We’ve been taking a look around for resources this week now that IWD is out of the way and we don’t have to tidy ourselves up and smile for another year. Lets get back to the real business in hand and look at how we can support getting you into Tech, so here are some of the interesting things we spotted this week.
Women in Tech network launch
A new network is launching at UWE Bristol which is a self-led space focused on working as a woman in tech. As an inclusive and open group, we welcome any member of staff with an interest in the subject to join us. (we’re unsure if this is open to the general public btw)
To mark the launch of this group you are invited to join us for a panel of inspiring women at UWE Bristol who work in tech and digital. The panel will be discussing their career journeys and sharing the insights and challenges they have encountered along the way.
Speaking on the panel are:
Christi Hopkinson, Head of Service Delivery in IT Services and chair of the UCISA Women in Tech Network
Delia Fairburn, Associate Head of Department -Student Experience – Computer Science and Creative Technologies
Hannah Mathias, Head of Digital Learning
Julia Lloyd, Assistant Director for IT Delivery
Naz Bhuller, Change and Service Management Manager in IT Services
The panel will be chaired by Laura Collins, Project Delivery Manager in IT Services.
Taking place on Tuesday 21 March, 09:30-11:00, at EP1 on Frenchay campus (campus map), this event is also part of a series marking Women in History Month at UWE and refreshments will be provided. Please register to attend on this form so we can plan refreshments. You can also join the Team site where you can ask questions ahead of the event and chat with other members of the group.
For anyone interested in learning about SQL – the main language for relational databases – we are delighted to present ‘An Intro to…..SQL’, thanks to James Rennison .
Aimed at those with no, or a little, knowledge of SQL, James will explain:
what are relational databases
why do we use them
what are the key commands
There will be examples and plenty of time to discuss the topics and ask questions. Kindly hosted at DeskLodge House as part of Workshop Wednesdays organised by our friends at Womens Tech Hub. Sign up below on Women’s Tech Hub or with Codehub.
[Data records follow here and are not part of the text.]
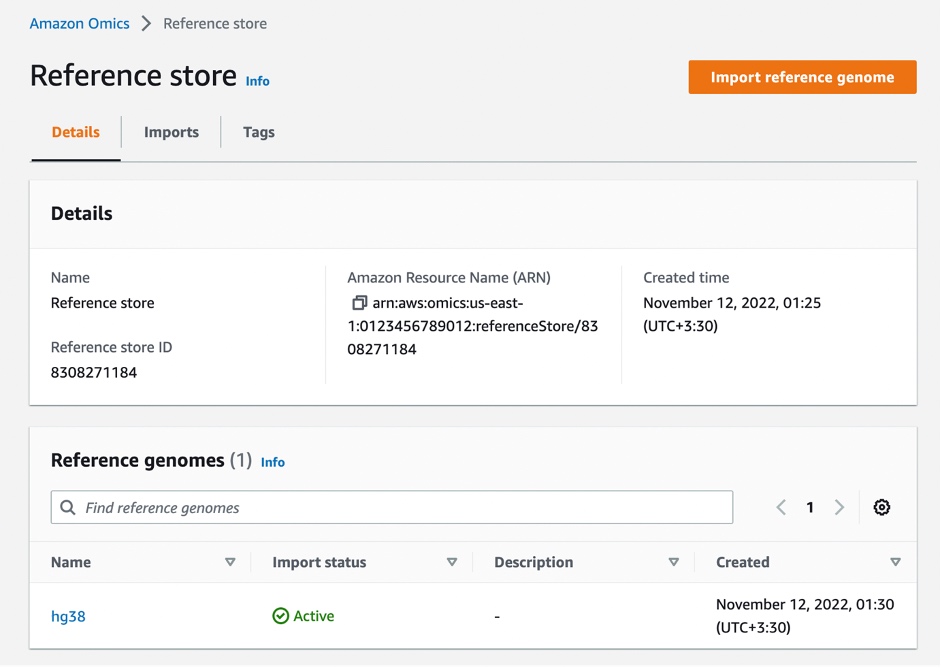The image size is (941, 668).
Task: Sort by Description column arrow
Action: pyautogui.click(x=673, y=563)
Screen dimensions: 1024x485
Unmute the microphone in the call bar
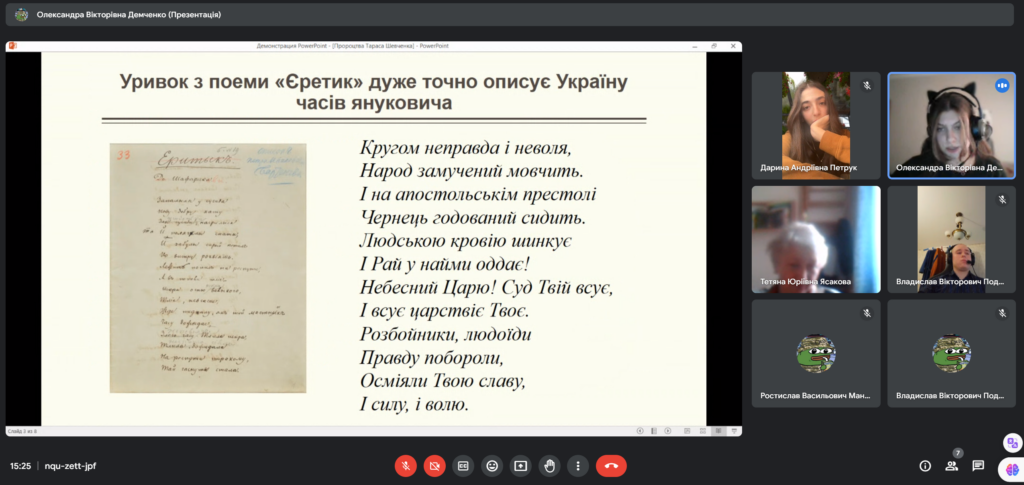click(406, 465)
Engineers from the Bristol Robotics Laboratory will deliver this free two-day workshop, which provides a practical introduction to the topic of industrial robotics. Whatever your level of experience or ability, you will have the chance to get ‘hands-on’ with our robot arms, gaining insight into different hardware options and operating systems, while being able to question experienced technicians. Open to small and medium-sized enterprises (SMEs) in any sector from across Bristol, Bath & North East Somerset, North Somerset and South Gloucestershire, the two days take place in the RIFBristol workspace – a supportive learning environment. All SMEs are welcome, including start-ups, micros, sole traders and larger companies. The agenda provides an overview of the robotics sector, a tour of the Laboratory, and an opportunity to carry out practical tasks with three robot arms (KUKA, Universal, etc.) and associated tech (conveyer, vision system, simulation software, etc.). More info and registration
We welcome back Python Dojo from codehub to our Workshop Wednesday sessions to go back to in-person events again. Full details are on the codehub meetup but our women’s tech hub members are free to sign up through our Workshop Wednesdays events and women are welcome. Don’t forget we also have WebDev101 supporting members on writing a portfolio website – or if you just want support setting a website up.
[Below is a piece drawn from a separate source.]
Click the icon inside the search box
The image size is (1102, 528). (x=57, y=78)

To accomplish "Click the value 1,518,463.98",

These sessions are now run ?? in person ?? at DeskLodge House you can still find us, chat and suggest ideas in our discord: https://discord.gg/emqS7HC
The Python Dojo is a mixed group coding session, in a non-competitive, collaborative and fun environment. It is hosted by the Women’s Tech Hub and usually occurs at Workshop Wednesday’s.
What is a Code Dojo?
People who train in martial arts attend dojos, where they practice and try to expand their skills and achieve self-improvement. The idea is that in order to become an expert in anything you need to repeatedly perform deliberate practice. Dojos are also places where people of variable experience levels can engage with each other, share knowledge and give support.